August 21, 2007 3:39 PM   Subscribe

Will the Saucony Grid Omni 5 Ultimates that I just bought ruin my feet?

I am not a runner. I go to a gym about 2 or 3 times a week and do cardio machines and take some classes. Athletic shoes have become ridiculously complicated and when I went to the local sporting good store (Sports Basement in San Francisco), I was a bit overwhelmed and ended up buying a pair of Saucony Grid Omni 5 Ultimates (women's). Not because I need them for running but they seemed comfortable and they were a good buy. I think I paid something like $30 for them as a clearance.

So now I've come home and looked around and see that all this talk about Neutral shoes and shoes for Over-pronation actually means something! These shoes seem to be be targeted to those who over-pronate. So I checked out my feet and the wear on my shoes and if anything, I'd say that I suffer from supination, seeing as the outside edge of the heel on almost all my shoes is worn out. Will these shoes enhance my experience? Will they cause problems? Is it no big deal since I don't really run? I've worn them twice now at the gym and nothing seems amiss but I guess I'm worried that I'm doing some sort of long term damage to my feet.

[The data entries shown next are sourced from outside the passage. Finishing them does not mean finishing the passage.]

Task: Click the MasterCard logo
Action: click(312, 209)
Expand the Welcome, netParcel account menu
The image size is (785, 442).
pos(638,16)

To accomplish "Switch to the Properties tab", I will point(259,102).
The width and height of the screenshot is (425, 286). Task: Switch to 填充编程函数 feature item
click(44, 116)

If it matters at all, I do suffer from knee pain occasionally.
posted by otherwordlyglow to Sports, Hobbies, & Recreation (8 answers total)
the shoes are here.
posted by otherwordlyglow at 3:39 PM on August 21, 2007

I'm guessing they will be fine. You don't look at the heel for over pronation, you look at the ball of the foot area. A very small percentage of population actually supinates. And if your're not running > 10 miles a week, it shouldn't really matter either way.
posted by distrakted at 3:55 PM on August 21, 2007

They should be fine. The only thing they really do is provide extra support and resist twisting more than other shoes. For this you give up some cushioning.
posted by caddis at 3:58 PM on August 21, 2007

Agreed - if you aren't logging significant mileage on them, you'll be perfectly fine. And you certainly won't be doing any long term damage without accompanying short-term pain during/immediately after exercise.

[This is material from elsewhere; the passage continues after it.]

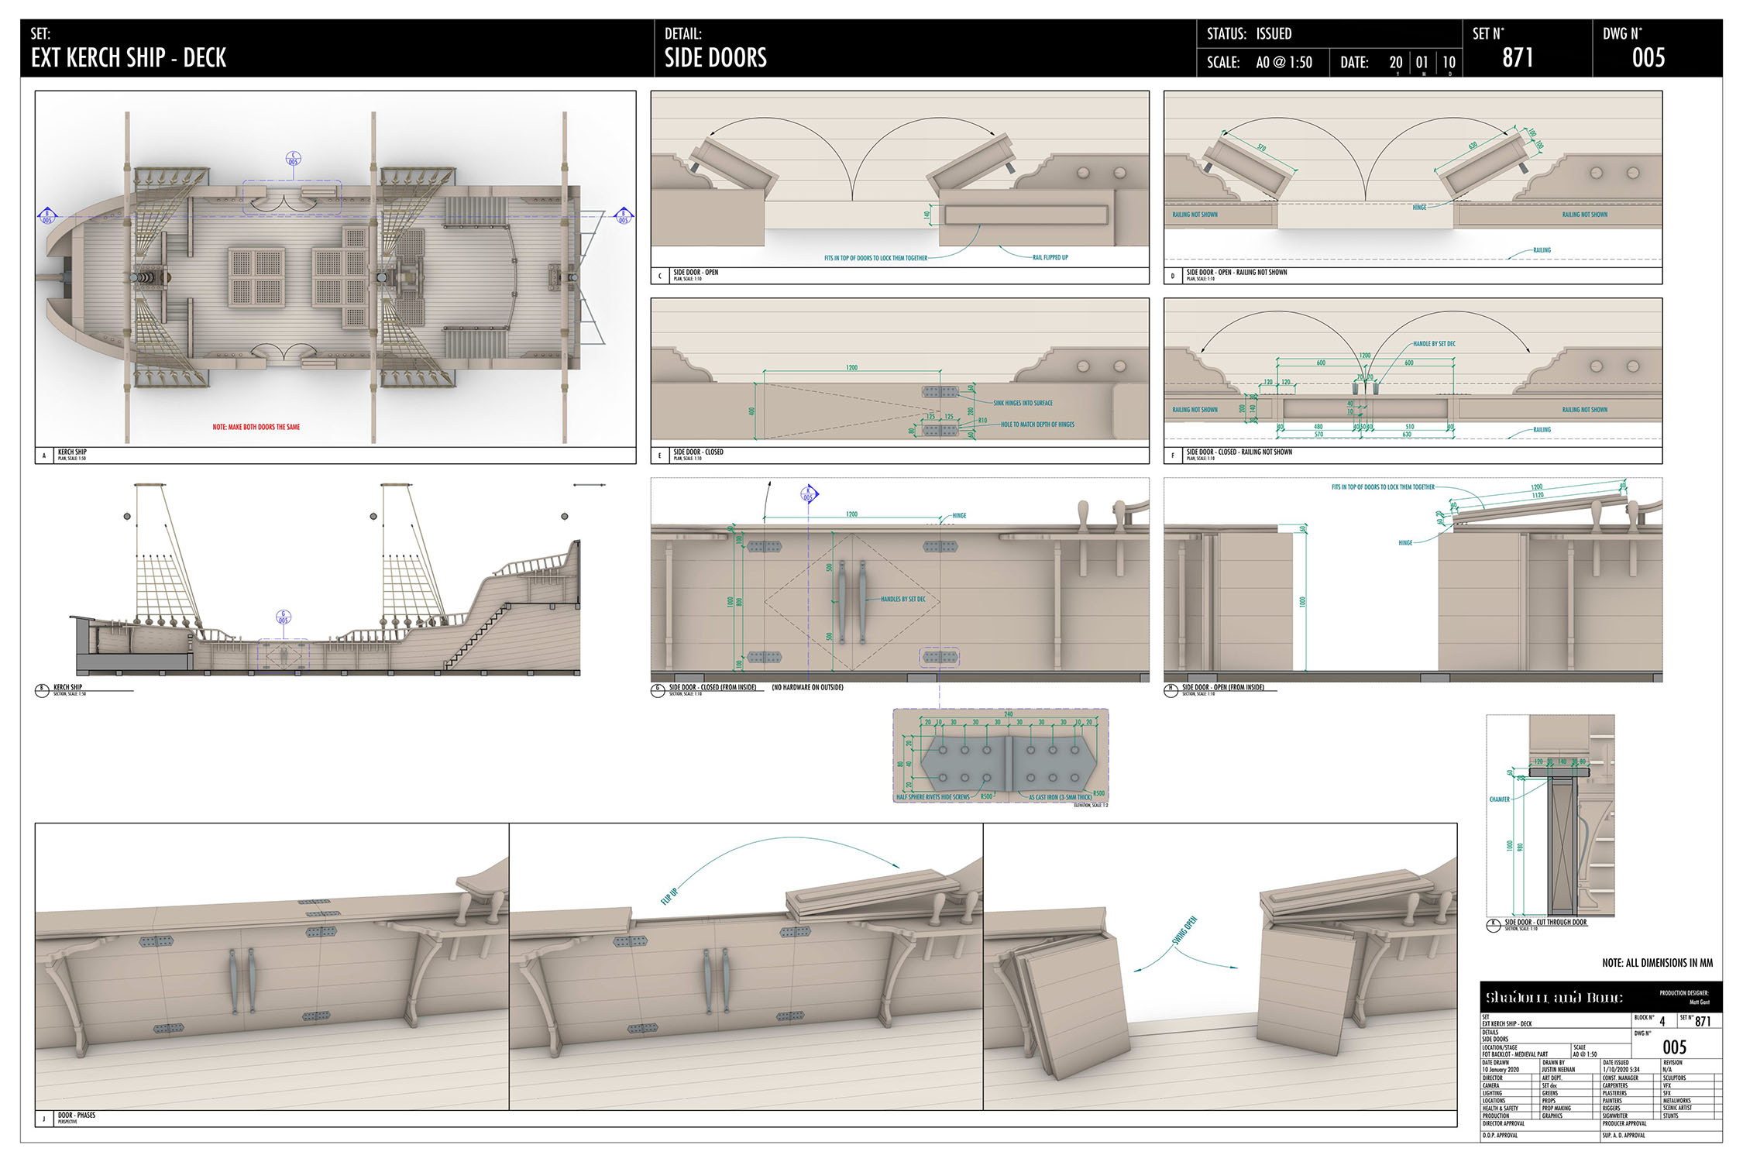Click the K 005 cut marker in closed door view
Screen dimensions: 1743x1162
tap(809, 493)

If you do decide to start running, or if the answers here don't settle your doubts, take the shoes to a running store (rather than a general sporting goods store). They will have knowledgeable staff who can tell you whether or not the shoes will be harmful and can suggest alternative shoes if need be. Many running stores will perform a gait analysis to see whether or not you overpronate/supinate.
posted by taliaferro at 4:36 PM on August 21, 2007

Yeah. I guess I shouldn't worry too much about this. Thanks for the reassurance! (And don't worry, I won't decide to start running - it's the one thing I hate to do for exercise).
posted by otherwordlyglow at 4:59 PM on August 21, 2007

If you're concerned at all about your feet, a visit to LaFoot in Berkeley is worth considering.

They can teach you what you need to look for in a shoe to match any particular concern/problem you may have with your feet. It is the kind of expertise you probably wont find in any regular shoe store but that will help you make better shoe selections in the future--a good investment for the long term.
posted by quarterframer at 6:17 PM on August 21, 2007

Since you're not doing big mileage, the shoes should be fine. Do be careful with your knee. If these shoes seems to increase the frequency or intensity of the pain, then don't wear them.
posted by 26.2 at 2:23 PM on August 22, 2007

They should actually help your knees. If you pronate, or supinate, it puts a twisting force into your knee which can cause problems. A stability, or even better a motion control shoe, reduce this. Anyway, the best way to avoid knee pain for most people is to do some simple strengthening exercises for the muscles supporting the knee. That, and good shoes. If you have serious supination or pronation issues a good pair of footbeds or orthotics would also be in order, but it doesn't sound like that is your problem.